Procedure ZN-artsenverklaring en apothekersinstructie
Tussen zorgverzekeraars en zorgaanbieders wordt vrijwel altijd afgesproken dat aflevering van een dieetpreparaat allen ten laste van de zorgverzekeraar wordt gedeclareerd als de patiënt aanspraak heeft op vergoeding van het dieetpreparaat. Wanneer sprake is van een aanspraak op vergoeding, wordt getoetst aan de hand van ZN-formulieren waaronder de ZNartsenverklaring en apothekersinstructie. Op het moment dat deze formulieren onjuistheden bevatten kan het daarom ook voorkomen dat een aflevering door de afleveraar wordt geweigerd, zelfs wanneer de patiënt op grond van de wet wel gewoon aanspraak heeft. De afleveraar loopt namelijk het risico dat als de aflevering niet voldoet aan de voorwaarden zoals genoemd op het ZN-formulier, de gedeclareerde kosten worden teruggevorderd door de zorgverzekeraar. Het is derhalve van belang dat ZN-formulieren loepzuiver weergeven wat de aanspraak van patiënten is waarbij geen enkele voorwaarde of aan te kruisen optie kan worden genoemd die de aanspraak zou kunnen beperken. Op dit moment is ZN voornemens een nieuwe artsenverklaring en apothekersinstructie voor de aflevering van dieetpreparaten op 1 juli a.s. op haar website te publiceren. Op grond van de gesloten overeenkomsten werken de verklaring en instructie rechtstreeks door in de afspraken tussen zorgverzekeraars en zorgaanbieders. Op de voorgenomen artsenverklaring is echter een aan te kruisen optie vermeld waarbij moet worden aangegeven of de voorschrijver merkloos
Pag. 6
heeft voorgeschreven en zo nee, wat de medische reden is voor het voorschrijven voor een bepaalde variant/merk dieetpreparaat. Dit staat echter op gespannen voet met de uitspraak van het Gerechtshof en leidt tot risico’s in de toegang van patiënten tot (alle) dieetpreparaten. Omdat ook de artsenverklaring en apothekersinstructie een onrechtmatige (risico op) beperking van de aanspraak van patiënten op de aflevering van dieetpreparaten met zich mee brengt, wordt op dit moment (ook) jegens ZN een procedure bij de Voorzieningenrechter voorbereid.
4.
Helpdesk
In de eerste helft van 2014 is een viertal meldingen gedaan bij de Helpdesk. De meldingen zagen op de vergoeding van: Maltison, een MTC-dieet en Nutridrink (2 maal). Daarnaast zijn meldingen uit 2013 in de eerste helft van 2014 afgerond, waaronder meldingen ten aanzien van de vergoeding van Souvenaid (bij Parkinson) en Fantomalt. De werkzaamheden binnen de Helpdesk blijven derhalve, net als voorgaande jaren, nog beperkt.
5.
Zichtbaarheid SPVD
Vorig jaar is gewerkt aan het verhogen van de zichtbaarheid van de SPVD door middel van een nieuwe website en een actievere externe communicatie. Deze werkzaamheden worden in 2014 voortgezet. Daarnaast verhogen ook de in deze rapportage genoemde procedures de naamsbekendheid van de SPVD en is de samenwerking met de CCUVN en de NVD intensiever geworden.
Pag. 7
6.
Nascholing
Mede namens de SPVD wordt tevens bijgedragen aan nascholingen. In de eerste helft van 2014 wordt in dat kader bijgedragen aan een webinar over preferentiebeleid bij dieetpreparaten. Tijdens het webinar wordt een toelichting gegeven over de basistheorie van de wettelijke aanspraak van patiënten op vergoeding en verstrekking van dieetpreparaten.

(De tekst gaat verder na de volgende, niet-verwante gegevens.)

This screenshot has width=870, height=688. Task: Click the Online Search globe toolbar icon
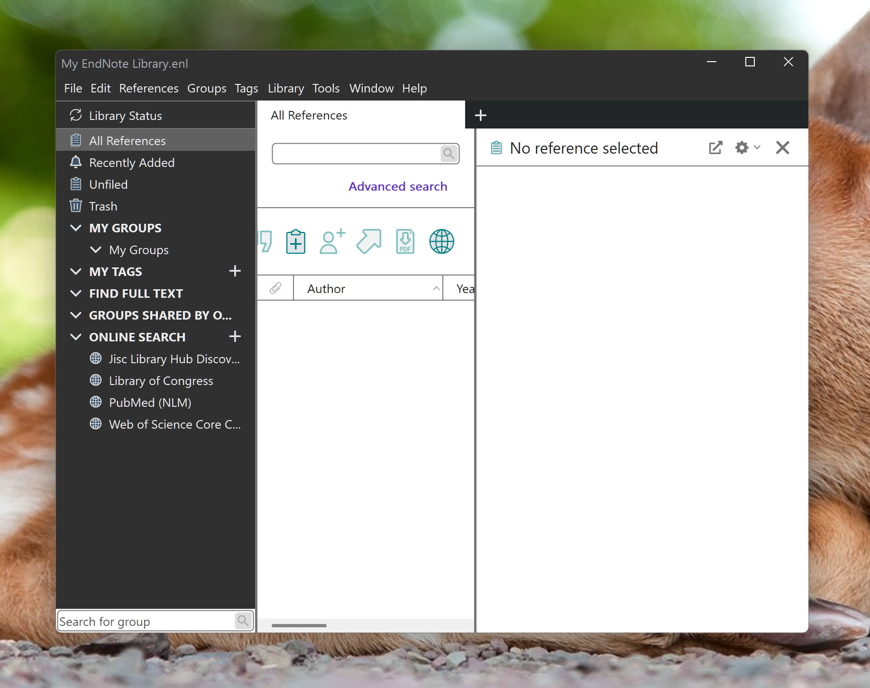tap(441, 242)
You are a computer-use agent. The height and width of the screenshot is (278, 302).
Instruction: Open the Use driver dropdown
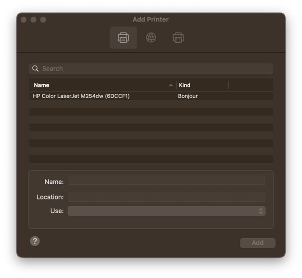coord(167,211)
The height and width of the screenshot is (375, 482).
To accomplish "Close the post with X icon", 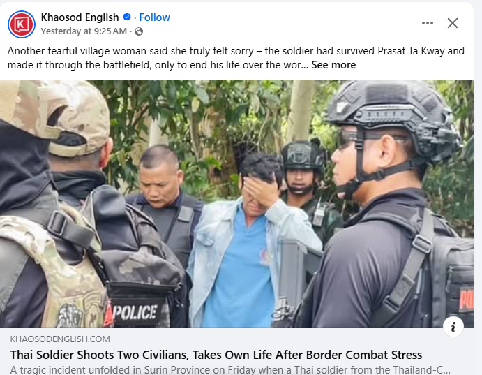I will (x=453, y=23).
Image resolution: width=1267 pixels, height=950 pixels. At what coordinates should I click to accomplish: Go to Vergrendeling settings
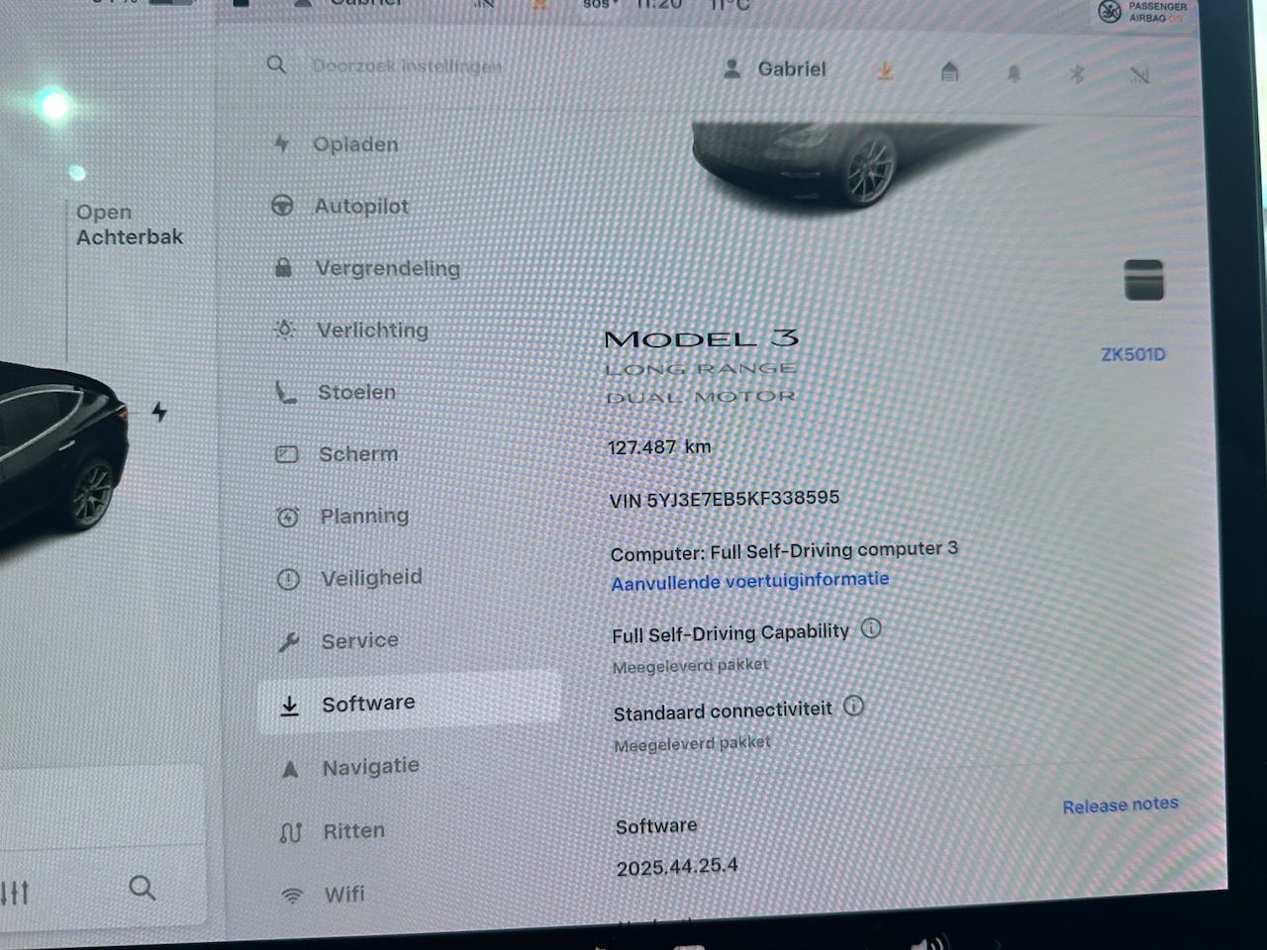[x=386, y=268]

Slotwoord De eerste helft van 2014 was intensief vanwege het Hoger Beroep tegen VGZ en het voorbereiden van de procedures tegen CZ en ZN. Ook de tweede helft van 2014 zal intensief worden aangezien dan waarschijnlijk zittingen zullen plaatsvinden in de procedures tegen CZ en ZN. De intensiteit en omvang van de werkzaamheden brengt met zich mee dat een goede financiering van de SPVD noodzakelijk blijft. In de tweede helft van 2014 zal dan ook blijvend worden gezocht naar aanvullende financiering.